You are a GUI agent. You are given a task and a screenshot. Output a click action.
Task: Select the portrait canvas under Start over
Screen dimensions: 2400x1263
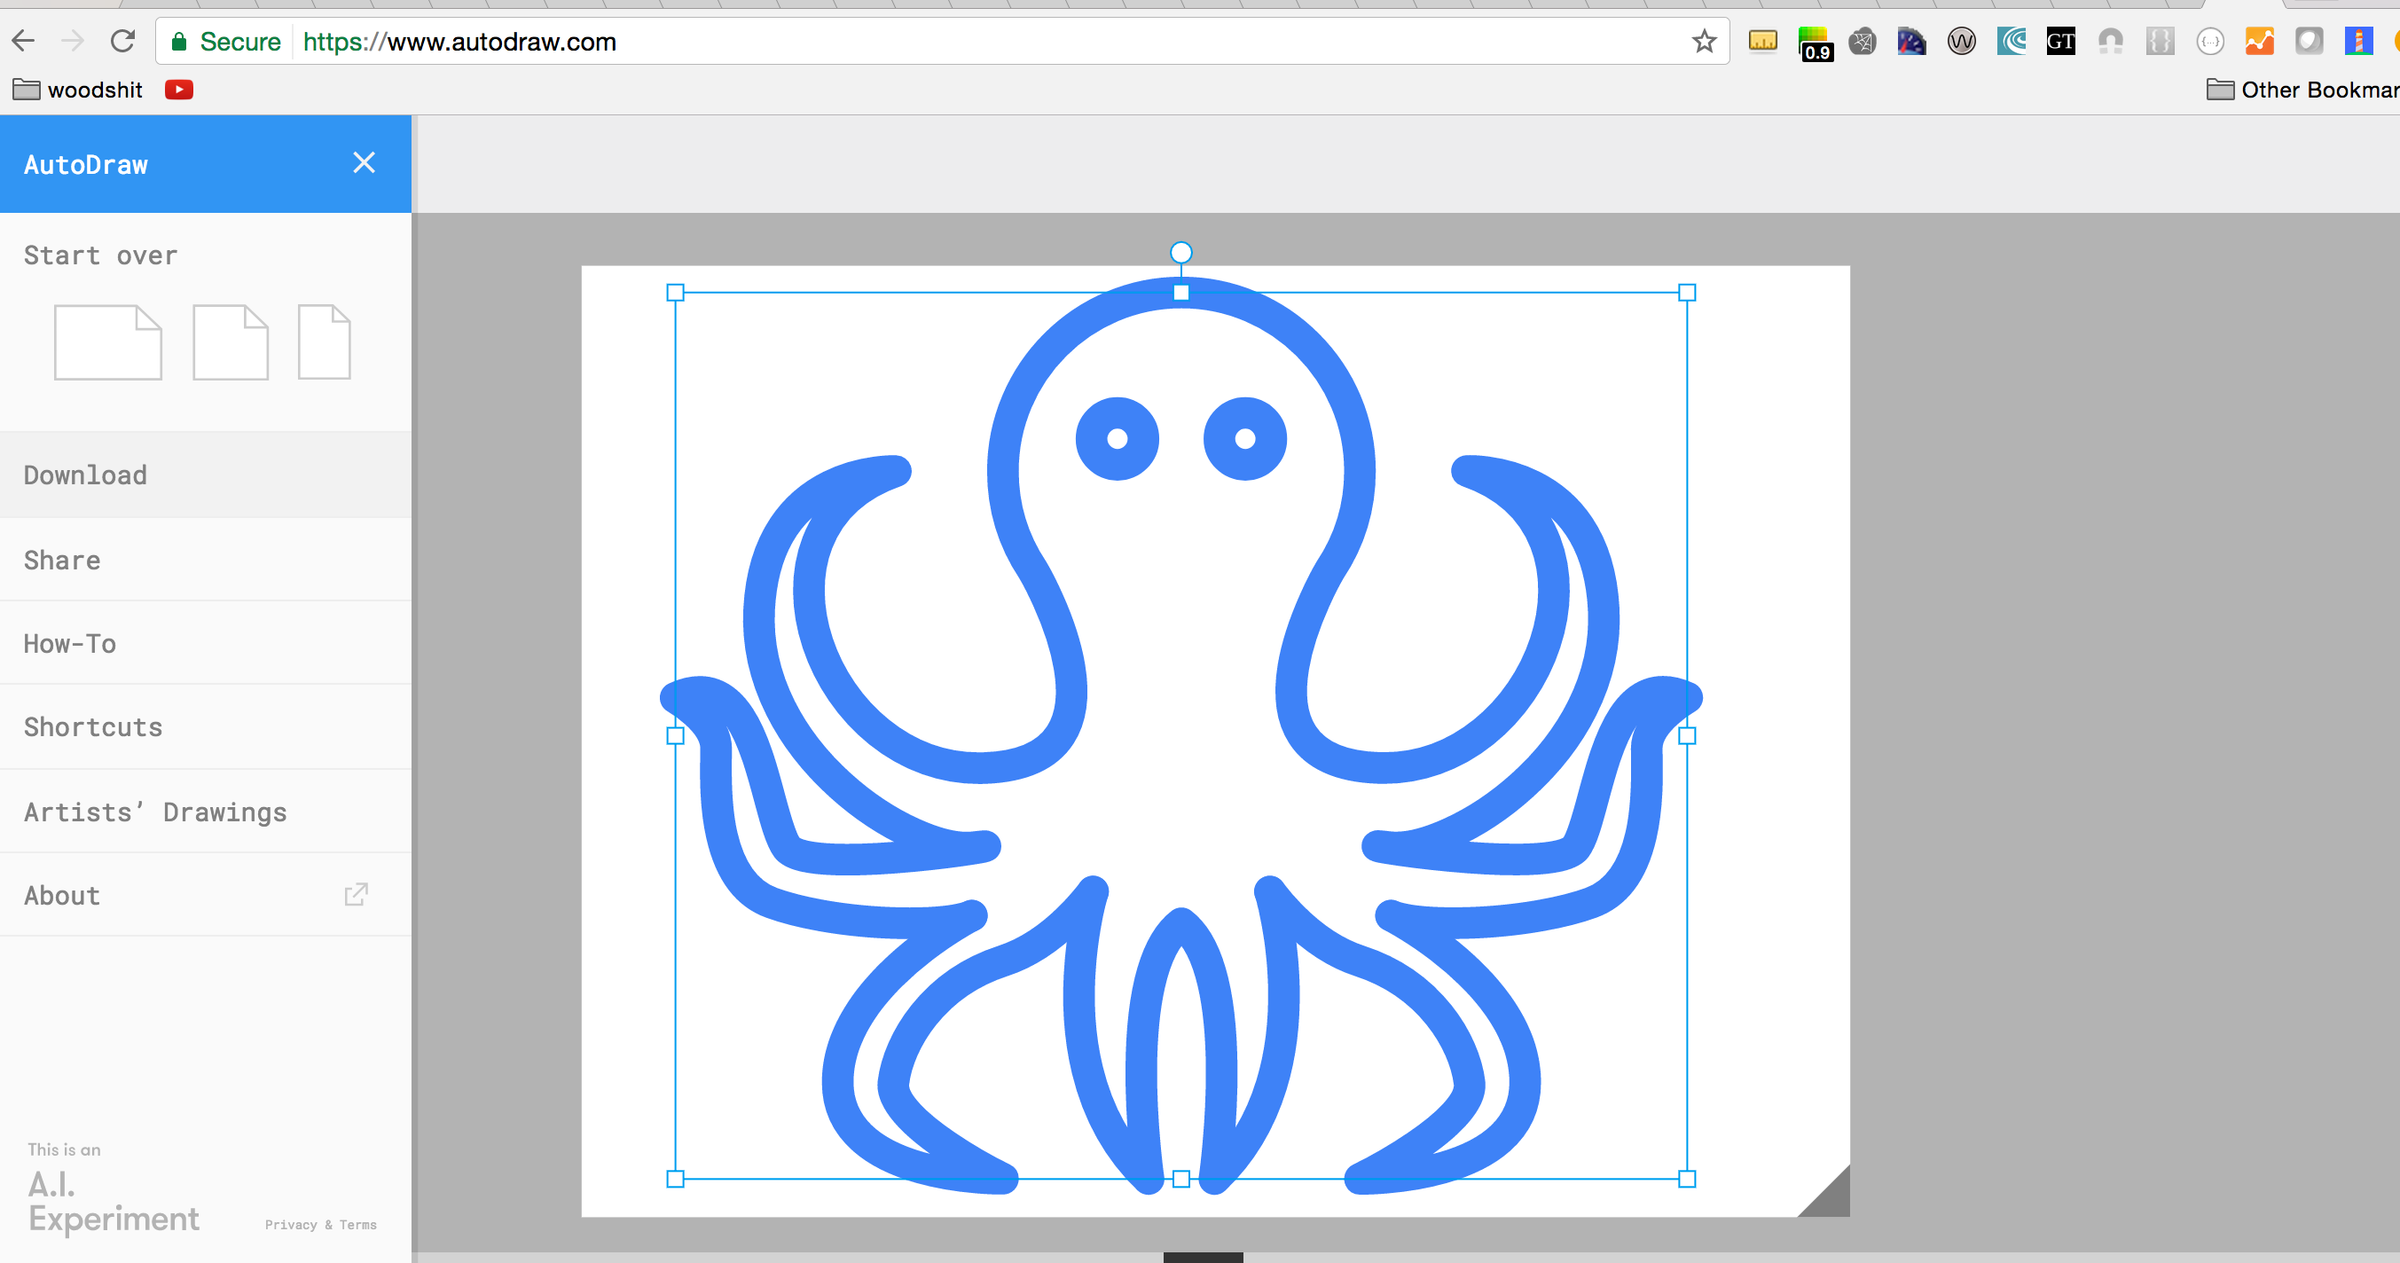point(324,342)
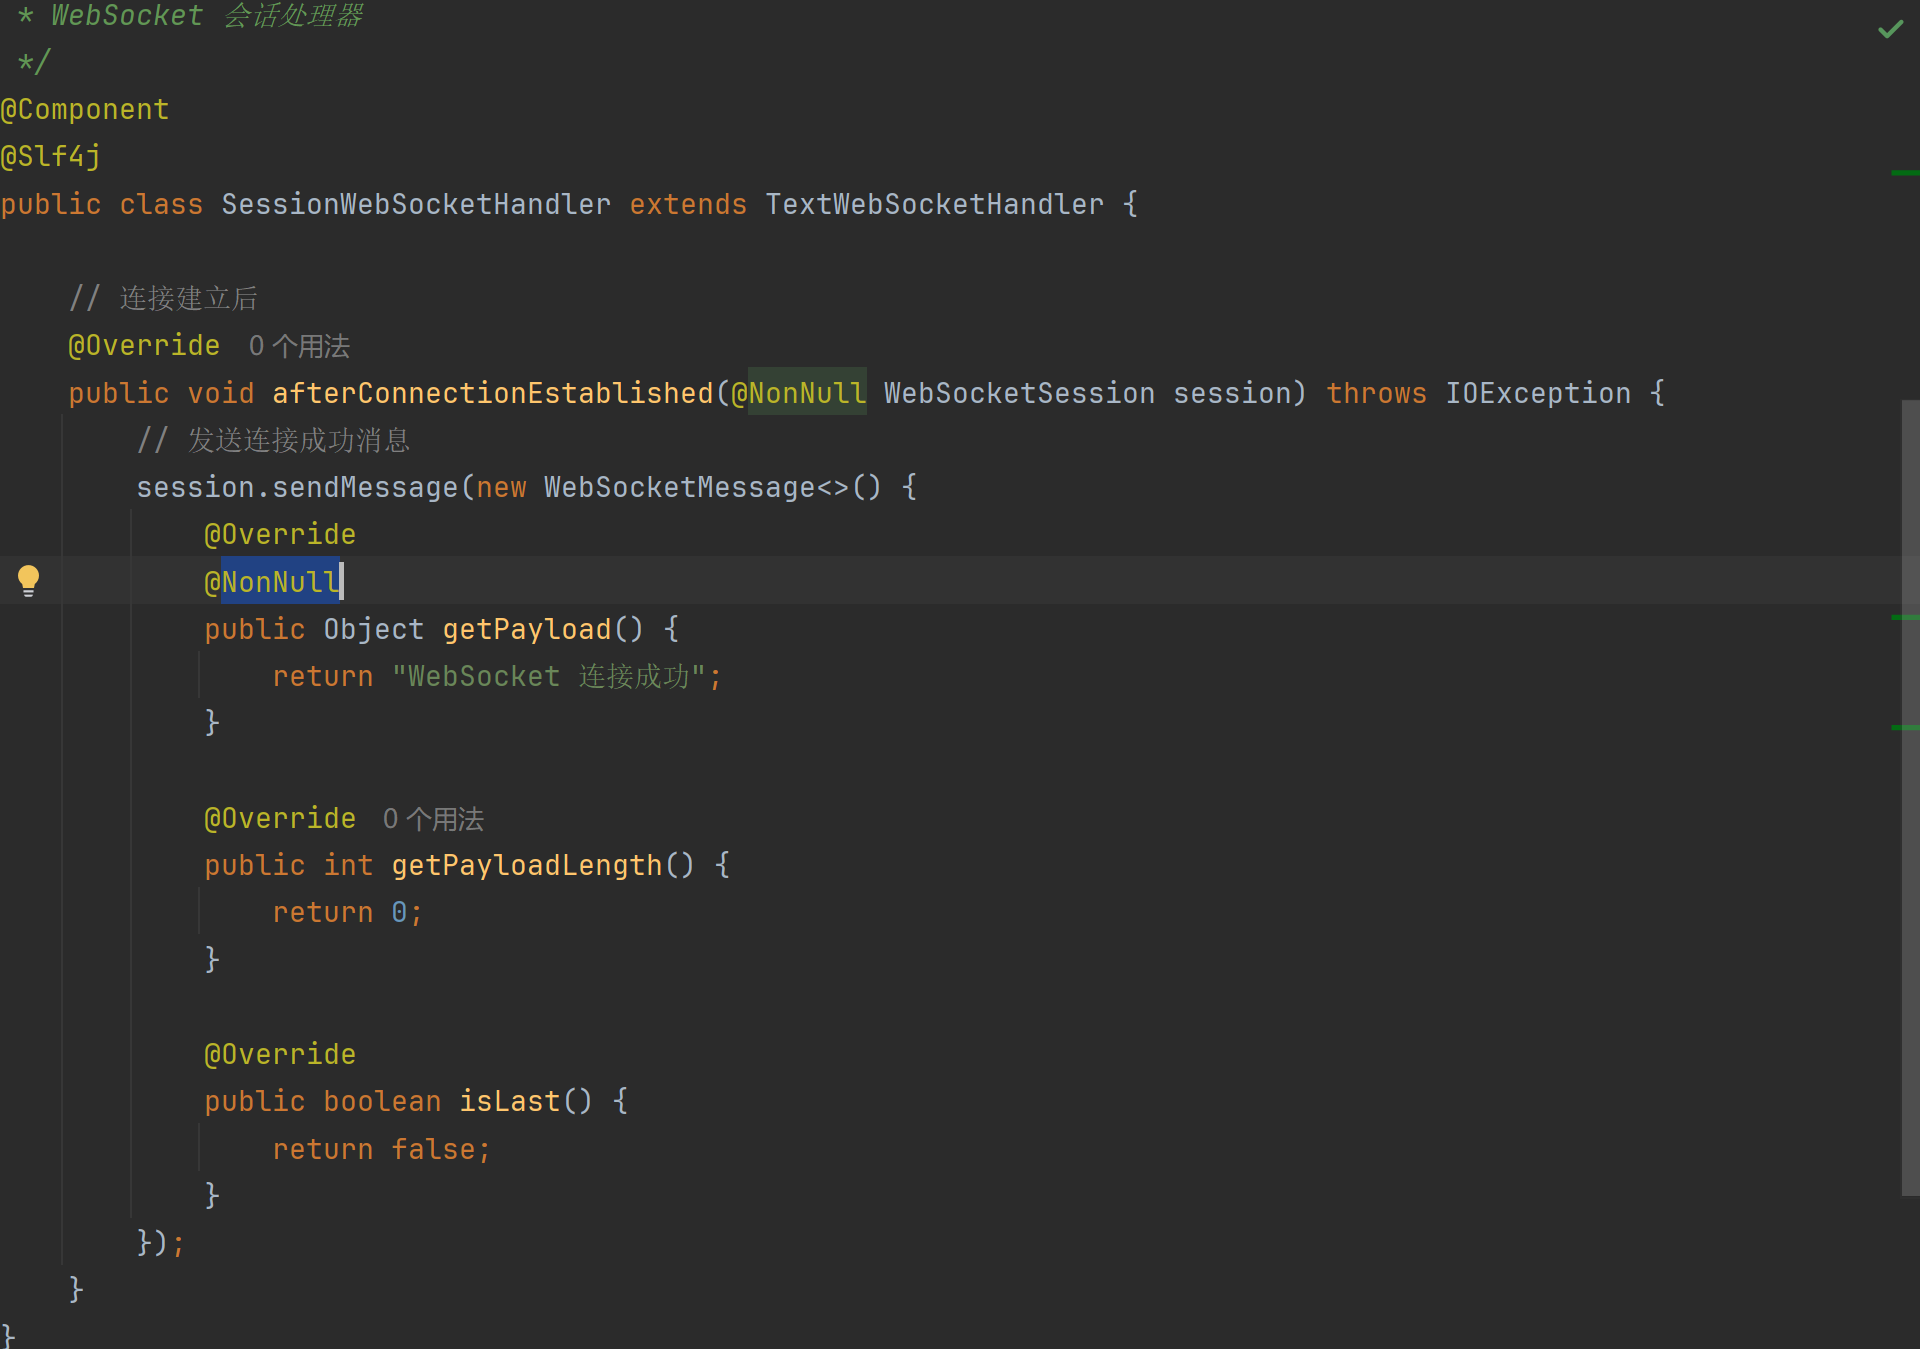Click the TextWebSocketHandler superclass name
Image resolution: width=1920 pixels, height=1349 pixels.
[934, 204]
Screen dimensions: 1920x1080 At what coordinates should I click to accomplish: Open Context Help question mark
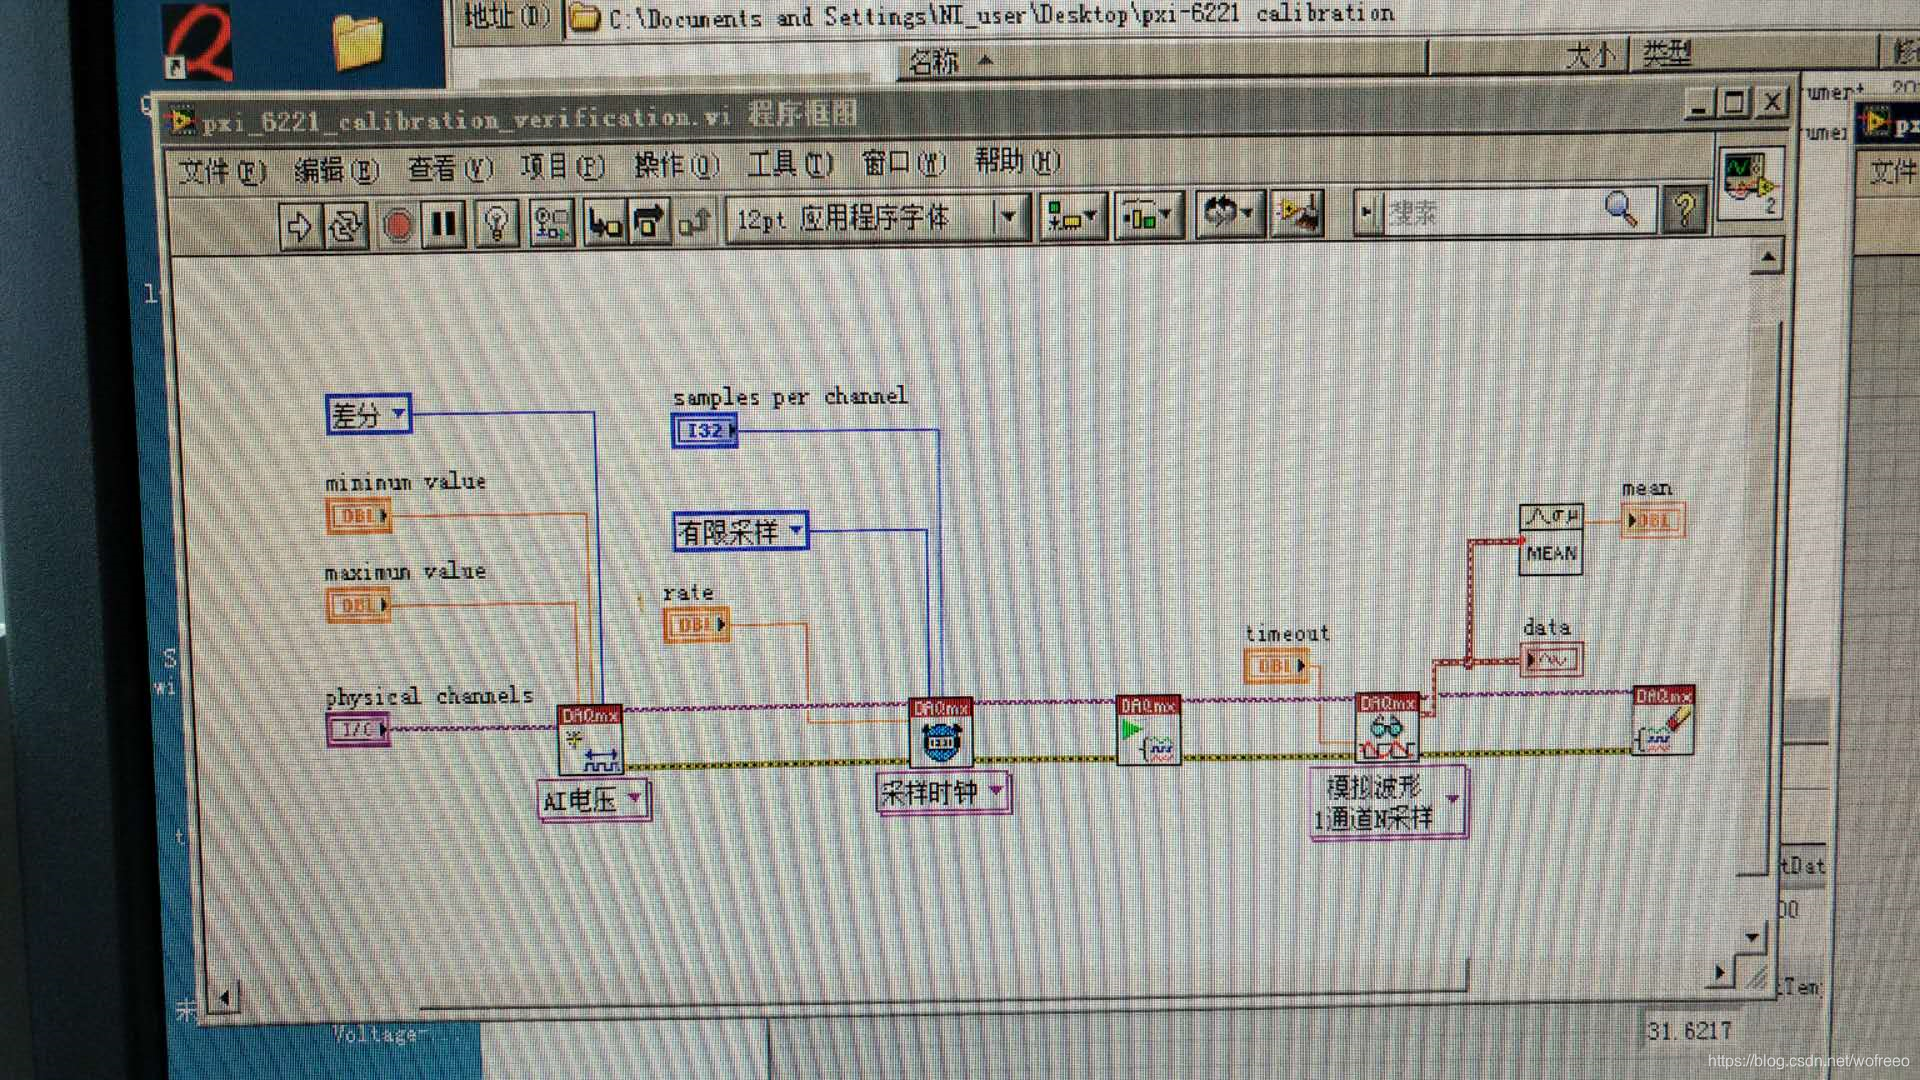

-.-.-

▶ Work instruction: Leaving the pictures behind, return every line above exactly.

▶ Answer space:
You are a GUI agent. You are given a task and a screenshot. Output a click action.
Task: Select the portrait canvas under Start over
Screen dimensions: 2400x1263
point(324,342)
Click the TextWebSocketHandler superclass name
Image resolution: width=1920 pixels, height=1349 pixels.
[934, 204]
Screen dimensions: 1920x1080 At what coordinates should I click to accomplish: Open Context Help question mark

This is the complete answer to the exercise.